Supplied data =>
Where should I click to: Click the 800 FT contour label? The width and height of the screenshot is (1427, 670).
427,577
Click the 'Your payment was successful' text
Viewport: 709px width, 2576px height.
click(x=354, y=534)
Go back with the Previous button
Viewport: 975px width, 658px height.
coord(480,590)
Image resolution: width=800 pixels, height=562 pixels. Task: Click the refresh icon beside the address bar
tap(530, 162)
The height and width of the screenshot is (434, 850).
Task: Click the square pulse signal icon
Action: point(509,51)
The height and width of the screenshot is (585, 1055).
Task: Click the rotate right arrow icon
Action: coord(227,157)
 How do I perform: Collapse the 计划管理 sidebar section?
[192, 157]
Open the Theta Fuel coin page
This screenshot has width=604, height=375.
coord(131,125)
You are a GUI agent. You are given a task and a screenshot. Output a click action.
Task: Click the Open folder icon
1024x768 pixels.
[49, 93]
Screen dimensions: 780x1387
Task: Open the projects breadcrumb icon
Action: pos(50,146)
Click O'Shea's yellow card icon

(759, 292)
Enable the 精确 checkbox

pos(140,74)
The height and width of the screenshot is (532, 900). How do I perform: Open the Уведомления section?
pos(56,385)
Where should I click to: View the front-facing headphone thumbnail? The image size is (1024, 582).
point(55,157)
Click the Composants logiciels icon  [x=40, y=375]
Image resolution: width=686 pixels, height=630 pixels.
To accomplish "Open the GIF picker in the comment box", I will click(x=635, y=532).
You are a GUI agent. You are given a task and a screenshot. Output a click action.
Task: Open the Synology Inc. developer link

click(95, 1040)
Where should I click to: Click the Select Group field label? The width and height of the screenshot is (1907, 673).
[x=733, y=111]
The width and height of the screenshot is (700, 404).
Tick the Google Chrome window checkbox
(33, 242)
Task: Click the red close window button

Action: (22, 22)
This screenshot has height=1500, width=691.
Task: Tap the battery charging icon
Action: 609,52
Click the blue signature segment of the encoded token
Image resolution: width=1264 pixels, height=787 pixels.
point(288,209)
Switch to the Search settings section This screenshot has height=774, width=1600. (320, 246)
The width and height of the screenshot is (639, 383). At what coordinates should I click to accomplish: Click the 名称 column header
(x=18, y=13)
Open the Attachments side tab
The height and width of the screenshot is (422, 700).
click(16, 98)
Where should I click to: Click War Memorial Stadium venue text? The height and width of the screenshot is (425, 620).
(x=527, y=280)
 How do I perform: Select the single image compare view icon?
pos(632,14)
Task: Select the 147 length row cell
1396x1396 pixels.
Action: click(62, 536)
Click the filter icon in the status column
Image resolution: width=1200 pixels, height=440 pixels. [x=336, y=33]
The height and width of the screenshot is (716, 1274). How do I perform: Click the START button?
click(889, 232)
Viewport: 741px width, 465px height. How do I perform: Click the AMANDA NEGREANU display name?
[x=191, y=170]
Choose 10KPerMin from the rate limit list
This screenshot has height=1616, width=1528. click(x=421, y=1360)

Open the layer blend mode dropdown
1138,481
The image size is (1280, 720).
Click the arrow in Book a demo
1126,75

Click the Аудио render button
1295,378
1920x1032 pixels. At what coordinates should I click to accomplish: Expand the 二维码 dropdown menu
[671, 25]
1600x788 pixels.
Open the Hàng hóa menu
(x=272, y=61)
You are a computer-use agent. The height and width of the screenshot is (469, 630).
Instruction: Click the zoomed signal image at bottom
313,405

Exercise prompt => Return every record, leaving each line exactly as it was given.

Output of the task =>
Where should I click to: Click the 800 FT contour label? The width and height of the screenshot is (1427, 670).
427,577
Click the 'Your payment was successful' text
Viewport: 709px width, 2576px height.
click(x=354, y=534)
Go back with the Previous button
Viewport: 975px width, 658px height.
coord(480,590)
Image resolution: width=800 pixels, height=562 pixels. Task: Click the refresh icon beside the address bar
tap(530, 162)
The height and width of the screenshot is (434, 850).
Task: Click the square pulse signal icon
Action: point(509,51)
The height and width of the screenshot is (585, 1055).
Task: Click the rotate right arrow icon
Action: coord(227,157)
 How do I perform: Collapse the 计划管理 sidebar section?
[192, 157]
Open the Theta Fuel coin page
This screenshot has width=604, height=375.
coord(131,125)
You are a GUI agent. You are given a task and a screenshot. Output a click action.
Task: Click the Open folder icon
1024x768 pixels.
[49, 93]
Screen dimensions: 780x1387
Task: Open the projects breadcrumb icon
Action: pos(50,146)
Click O'Shea's yellow card icon

(759, 292)
Enable the 精确 checkbox

pos(140,74)
The height and width of the screenshot is (532, 900). How do I perform: Open the Уведомления section?
pos(56,385)
Where should I click to: View the front-facing headphone thumbnail? The image size is (1024, 582).
point(55,157)
Click the Composants logiciels icon  [x=40, y=375]
Image resolution: width=686 pixels, height=630 pixels.
To accomplish "Open the GIF picker in the comment box", I will click(x=635, y=532).
You are a GUI agent. You are given a task and a screenshot. Output a click action.
Task: Open the Synology Inc. developer link

click(95, 1040)
Where should I click to: Click the Select Group field label? The width and height of the screenshot is (1907, 673).
[x=733, y=111]
The width and height of the screenshot is (700, 404).
Tick the Google Chrome window checkbox
(33, 242)
Task: Click the red close window button

Action: (22, 22)
This screenshot has height=1500, width=691.
Task: Tap the battery charging icon
Action: 609,52
Click the blue signature segment of the encoded token
Image resolution: width=1264 pixels, height=787 pixels.
point(288,209)
Switch to the Search settings section This screenshot has height=774, width=1600. (320, 246)
The width and height of the screenshot is (639, 383). At what coordinates should I click to accomplish: Click the 名称 column header
(x=18, y=13)
Open the Attachments side tab
The height and width of the screenshot is (422, 700).
click(16, 98)
Where should I click to: Click War Memorial Stadium venue text? The height and width of the screenshot is (425, 620).
(x=527, y=280)
 How do I perform: Select the single image compare view icon?
pos(632,14)
Task: Select the 147 length row cell
1396x1396 pixels.
Action: click(62, 536)
Click the filter icon in the status column
Image resolution: width=1200 pixels, height=440 pixels. [x=336, y=33]
The height and width of the screenshot is (716, 1274). How do I perform: Click the START button?
click(889, 232)
Viewport: 741px width, 465px height. How do I perform: Click the AMANDA NEGREANU display name?
[x=191, y=170]
Choose 10KPerMin from the rate limit list
This screenshot has height=1616, width=1528. click(x=421, y=1360)

Open the layer blend mode dropdown
1138,481
The image size is (1280, 720).
Click the arrow in Book a demo
1126,75

Click the Аудио render button
1295,378
1920x1032 pixels. At what coordinates should I click to accomplish: Expand the 二维码 dropdown menu
[671, 25]
1600x788 pixels.
Open the Hàng hóa menu
(x=272, y=61)
You are a computer-use agent. The height and width of the screenshot is (469, 630).
Instruction: Click the zoomed signal image at bottom
313,405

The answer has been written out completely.